Les durs de la junte écartent le Premier ministre

Libération, 19/10/2004

Officiellement des "présomptions de corruption" pèsent sur Khin Nyunt
Officieusement, sa destitution est un nouvel épisode de la lutte au sommet de l'Etat

Le Premier ministre birman, numéro 3 de la junte au pouvoir à Rangoun, a été démis mardi de ses fonctions et assigné à résidence. La révocation du général Khin Nyunt, un des plus hauts responsables du régime militaire, "pour des présomptions de corruption" a été annoncée à Bangkok par un porte-parole du gouvernement thaïlandais voisin. Les autorités birmanes sont restées muettes sur l'arrestation de Khin Nyunt, qui passe pour favorable au dialogue avec l'opposante et prix Nobel de la paix Aung San Suu Kyi.
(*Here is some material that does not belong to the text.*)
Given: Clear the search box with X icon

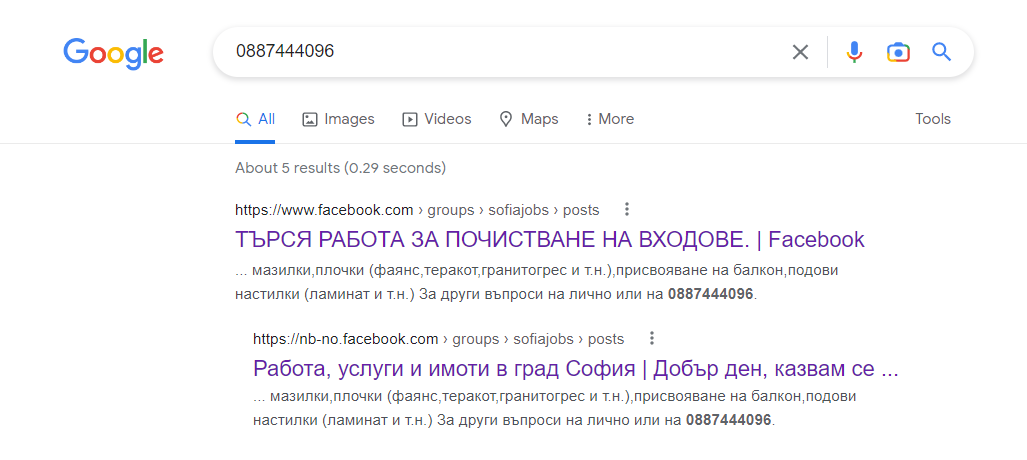Looking at the screenshot, I should click(x=800, y=52).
Les relations entre le Premier ministre, qui était aussi le chef des renseignements militaires, et le chef suprême de la junte, le généralissime Than Shwe, s'étaient détériorées depuis plusieurs mois et les rumeurs de limogeage circulaient. Le mois dernier, un remaniement ministériel avait promu les tenants de la ligne dure au sein de la junte. Au moins trois officiers supérieurs des renseignements avaient été mis aux arrêts. Plusieurs entreprises liées aux services de renseignement ont été fermées ces derniers jours, selon le correspondant de la BBC dans la région. Mardi, des habitants de la capitale birmane racontaient que des camions chargés de soldats circulaient en ville et que les bâtiments des renseignements militaires étaient vides.

D'après des sources diplomatiques, la chute du général Khin Nyunt s'explique par les luttes de pouvoir et de territoires entre les services de renseignements et l'armée. "Je ne pense pas qu'ils se querellent à propos de Aung San Suu Kyi et de la démocratie, il s'agit plus probablement d'un conflit sur les zones qu'ils peuvent contrôler en termes de business et de forces armées", explique Aung Saw, le rédacteur en chef du magazine "Irrawaddy", basé en Thaïlande.

Le limogeage du Premier ministre est interprété par les spécialistes comme une victoire du camp des durs du régime. Nommé en 2003, le général Khin Nyunt était le promoteur d'une "feuille de route" en sept points vers la démocratisation. Un document resté lettre morte: en mai dernier, la Convention nationale, censée lancer le processus de réforme politique, s'est tenue sans aucun opposant et Aung San Suu Kyi, la dirigeante du principal parti d'opposition, était une fois de plus arrêtée et emprisonnée. Depuis septembre, malgré les pressions internationales, elle est en résidence surveillée dans sa maison de Rangoun. L'opposante risque de faire les frais du départ forcé d'un des rares généraux favorable au dialogue.

Régulièrement montrée du doigt, la dictature birmane persiste à refuser toute ébauche de démocratisation, le généralissime Than Shwe n'ayant aucune volonté de partager le pouvoir. Khin Nyunt était le plus "visible" des généraux birmans, le plus présentable aussi à l'étranger des hiérarques de ce pays complètement isolé, gouverné par les militaires depuis un coup d'Etat en 1962. Selon un analyste joint à Rangoun par l'AFP, sa révocation va avoir des répercussions importantes. "C'était quelqu'un de reconnu pour avoir une certaine expérience internationale. Ça montre qu'ils sont dans une impasse s'ils en arrivent à des situations comme celles-ci qui mettent en péril l'unité de l'armée, c'est une première", estime cet expert.